A climate change tipping point has passed, says NOAA

A climate change tipping point has passed, says NOAA

Some US coastal areas will now see flooding regardless of what is done about climate change and many others will follow soon according to a new report.

Climate change is frequently seen as something that will happen in the far off future. While that might have been the case once, many areas are starting to see the impact now and conditions are going to continue to get worse.

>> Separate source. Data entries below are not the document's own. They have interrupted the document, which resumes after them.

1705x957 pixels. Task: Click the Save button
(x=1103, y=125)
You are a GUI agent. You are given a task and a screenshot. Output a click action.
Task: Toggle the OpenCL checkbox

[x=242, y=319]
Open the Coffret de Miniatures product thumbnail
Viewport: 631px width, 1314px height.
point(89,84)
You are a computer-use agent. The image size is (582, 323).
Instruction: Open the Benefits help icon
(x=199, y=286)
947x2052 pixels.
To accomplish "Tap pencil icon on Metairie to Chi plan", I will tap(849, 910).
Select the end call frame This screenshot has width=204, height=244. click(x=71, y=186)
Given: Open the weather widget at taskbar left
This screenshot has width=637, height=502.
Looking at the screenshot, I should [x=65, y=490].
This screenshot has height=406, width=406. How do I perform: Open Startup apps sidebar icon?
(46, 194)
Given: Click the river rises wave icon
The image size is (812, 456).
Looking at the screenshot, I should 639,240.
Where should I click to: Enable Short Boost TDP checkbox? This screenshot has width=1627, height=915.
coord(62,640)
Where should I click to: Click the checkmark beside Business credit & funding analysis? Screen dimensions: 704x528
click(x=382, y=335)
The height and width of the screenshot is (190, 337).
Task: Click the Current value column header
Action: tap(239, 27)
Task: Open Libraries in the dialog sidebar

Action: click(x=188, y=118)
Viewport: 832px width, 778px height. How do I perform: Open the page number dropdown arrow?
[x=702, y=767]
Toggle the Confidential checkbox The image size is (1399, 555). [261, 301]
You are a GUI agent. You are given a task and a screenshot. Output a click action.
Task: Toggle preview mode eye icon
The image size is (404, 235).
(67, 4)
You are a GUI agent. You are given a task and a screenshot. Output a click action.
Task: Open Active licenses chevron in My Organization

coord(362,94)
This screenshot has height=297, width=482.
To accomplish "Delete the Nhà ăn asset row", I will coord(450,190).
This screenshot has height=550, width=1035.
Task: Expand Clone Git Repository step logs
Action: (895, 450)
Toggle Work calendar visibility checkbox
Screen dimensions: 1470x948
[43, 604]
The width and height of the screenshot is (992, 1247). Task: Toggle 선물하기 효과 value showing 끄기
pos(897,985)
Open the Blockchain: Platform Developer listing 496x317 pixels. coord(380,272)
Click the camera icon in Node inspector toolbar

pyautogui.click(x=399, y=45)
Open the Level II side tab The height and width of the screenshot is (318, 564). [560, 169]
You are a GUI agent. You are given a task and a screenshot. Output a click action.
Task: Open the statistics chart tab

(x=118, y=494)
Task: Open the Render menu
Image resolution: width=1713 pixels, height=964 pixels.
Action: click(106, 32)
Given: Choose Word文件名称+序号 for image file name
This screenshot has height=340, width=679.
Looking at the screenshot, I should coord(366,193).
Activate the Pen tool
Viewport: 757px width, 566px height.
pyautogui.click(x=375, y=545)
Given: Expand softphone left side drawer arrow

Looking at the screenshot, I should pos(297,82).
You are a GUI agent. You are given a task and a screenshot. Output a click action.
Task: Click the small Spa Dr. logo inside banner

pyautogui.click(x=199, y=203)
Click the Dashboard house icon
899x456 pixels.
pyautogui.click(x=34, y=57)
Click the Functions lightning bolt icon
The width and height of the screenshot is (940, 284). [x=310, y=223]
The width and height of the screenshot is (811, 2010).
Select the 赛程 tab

According to a new report from the National Oceanographic and Atmospheric Administration (NOAA) a majority of U.S. coastal areas will see flooding for 30 days or more each year by 2050. For Washington DC, Annapolis Maryland and Wilmington North Carolina this will happen even if efforts are taken to reduce greenhouse gasses. For a number of other areas including Baltimore, Atlantic City and Charleston, South Carolina the tipping point will come in 2020 unless atmospheric Co2 is somehow dramatically reduced in the next 5 years.

It is important to remember that as the sea level rises, it will not do so evenly. The geography of the ocean floor, the geography of the coastal land as well as weather and ocean currents will all play a role in how much sea levels rise and when. However, nearly every coastal area will see significant amounts of annual flooding by 2100 and the date beyond which that flooding cannot be avoided is beginning to arrive for many cities.

In preparing the paper, “Extreme to the Mean: Acceleration and Tipping Points for Coastal Inundation due to Sea Level Rise” NOAA scientists William Sweet and Joseph Park established tipping points for each region. These points represent a time when “nuisance flooding”, of 1 to 2 feet, occurs more than 30 times per year.

The NOAA team found that these points will be met by 2050 for most of the US east and west coast. For the study the researchers used sea level rises of 1.5 to 4 feet by 2100, which is the rise projected by the Intergovernmental Panel for Climate Change. Local factors such as subsidence of land were also taken into account.

Historic measurements from NOAA tide gauges was used to predict annual daily floods which, the researchers report, are five to ten times more likely today than they were 50 years ago.

“As communities across the country become increasingly vulnerable to water inundation and flooding, effective risk management is going to become more heavily reliant on environmental data and analysis. Businesses, coastal managers, federal, state, and local governments, and non-governmental organizations can use research such as this as another tool as they develop plans to reduce vulnerabilities, adapt to change, and ensure they’re resilient against future events,” said Holly Bamford, Ph.D., NOAA acting assistant secretary for conservation and management in a statement.

This flooding will make, or is already making, coastal communities come up with contingency plans to mitigate the damage done by this flooding. These mitigating plans include building further inland, the use of natural barriers such as dunes and wetlands or other fortifications such as storm water systems and sea walls.

The importance of this research is that it draws attention to the largely neglected part of the frequency of these events. This frequency distribution includes a hazard level referred to as ‘nuisance’: occasionally costly to clean up, but never catastrophic or perhaps newsworthy,” said Michael Ellis, editor of Earth’s Future the journal that published the paper.